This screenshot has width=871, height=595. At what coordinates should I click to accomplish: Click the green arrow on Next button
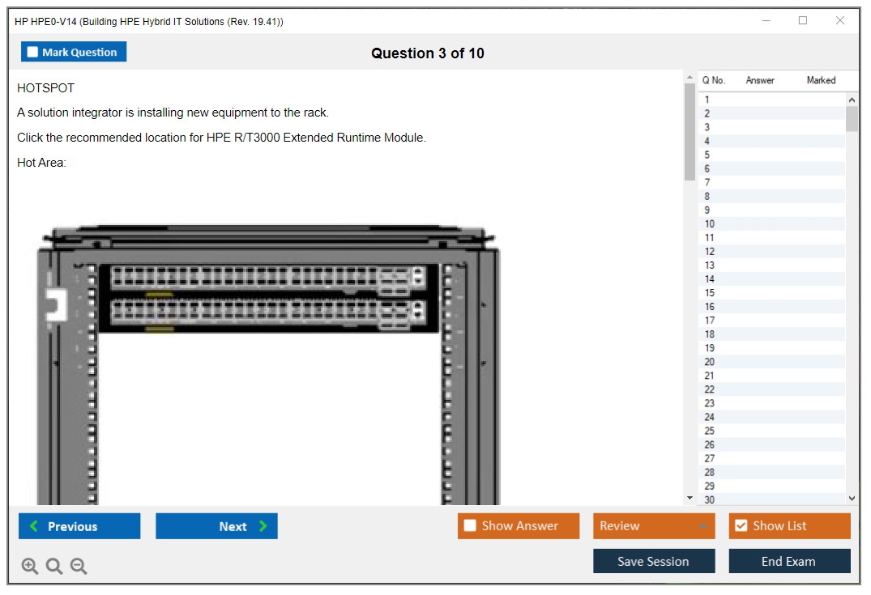tap(263, 526)
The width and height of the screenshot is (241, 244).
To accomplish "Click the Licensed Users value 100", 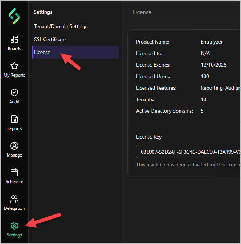I will click(205, 76).
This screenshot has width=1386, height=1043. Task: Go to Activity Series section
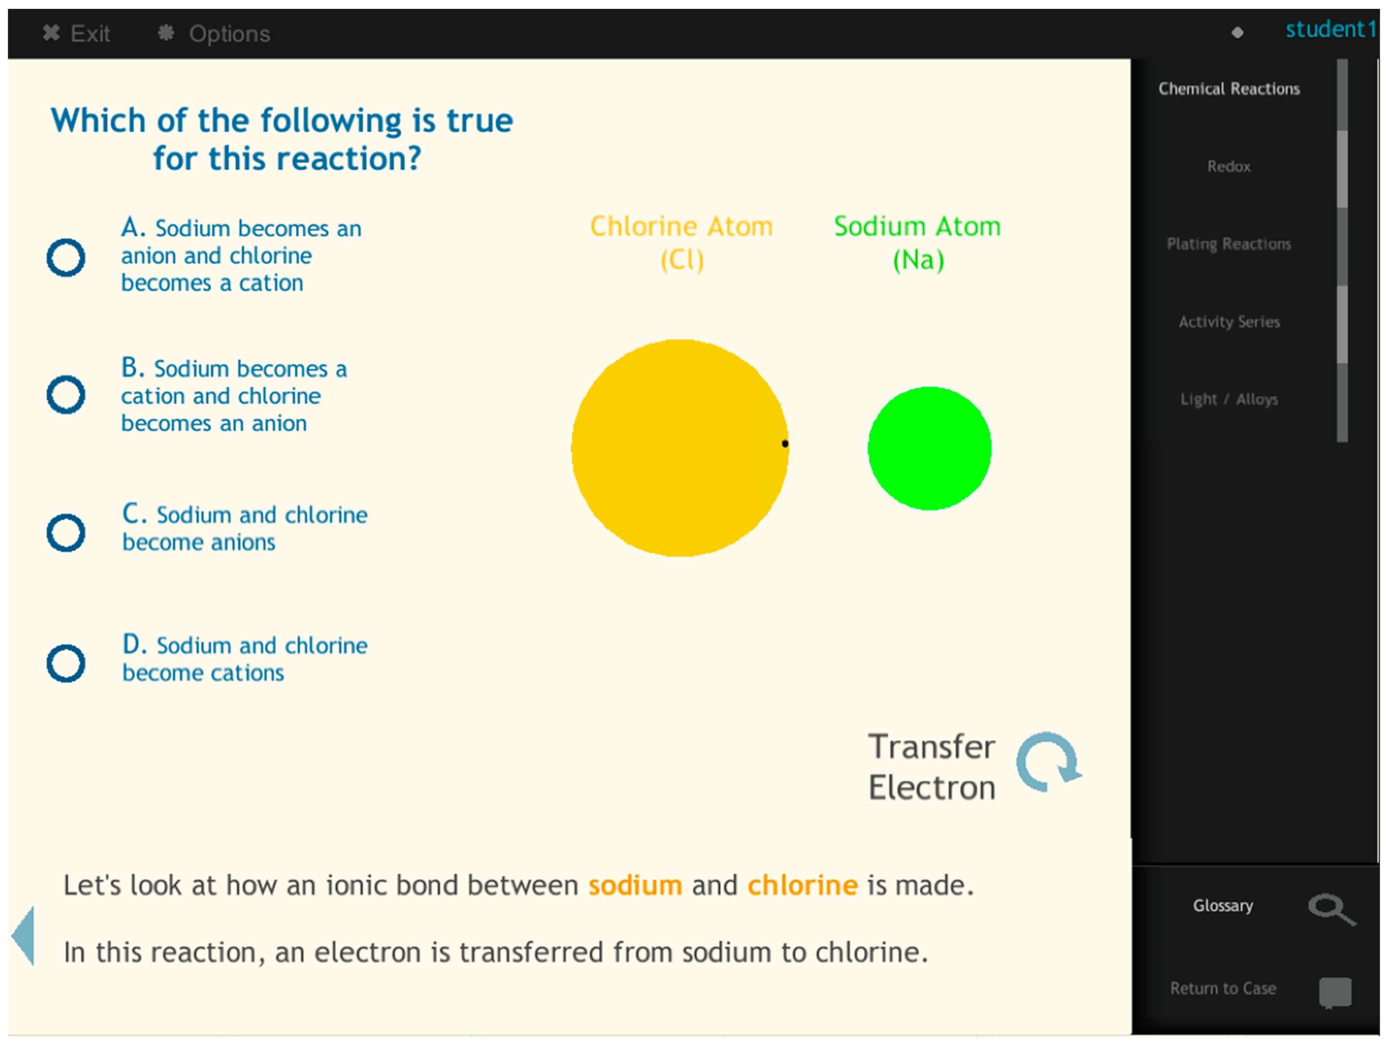1228,322
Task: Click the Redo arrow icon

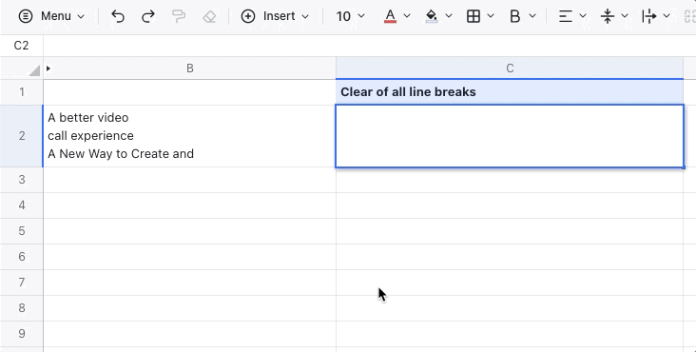Action: tap(147, 16)
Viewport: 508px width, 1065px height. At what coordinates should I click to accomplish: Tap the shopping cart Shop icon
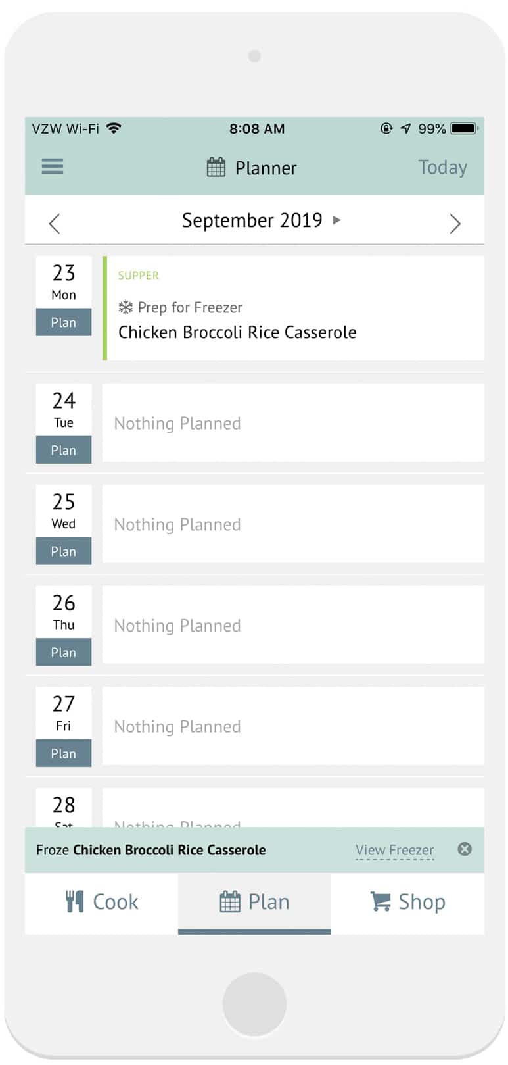pyautogui.click(x=381, y=901)
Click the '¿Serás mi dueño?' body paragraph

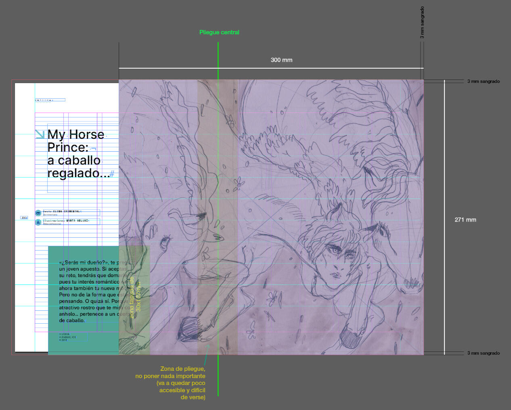(93, 291)
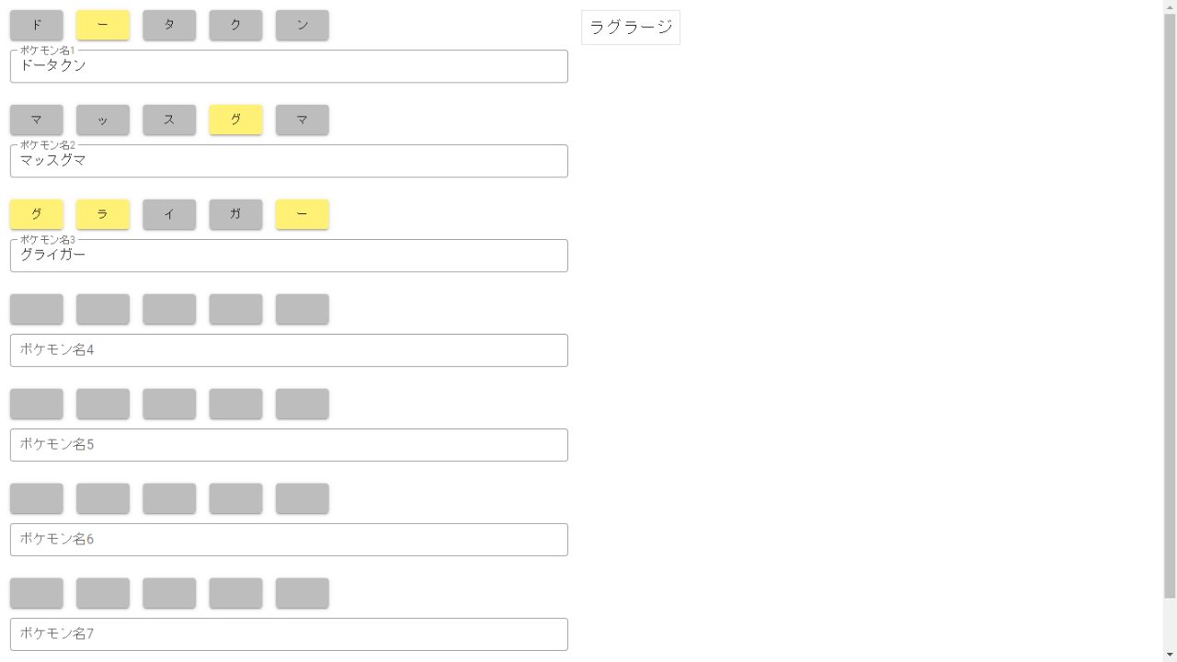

Exercise ->
No pictures should appear in the copy; write out exactly the lines from the one containing "Viewport: 508px width, 1065px" through the end of the material.

Task answer ->
Viewport: 508px width, 1065px height. At what coordinates should I click to accomplish: Tap the shopping cart Shop icon
pyautogui.click(x=381, y=901)
Click the '¿Serás mi dueño?' body paragraph

(93, 291)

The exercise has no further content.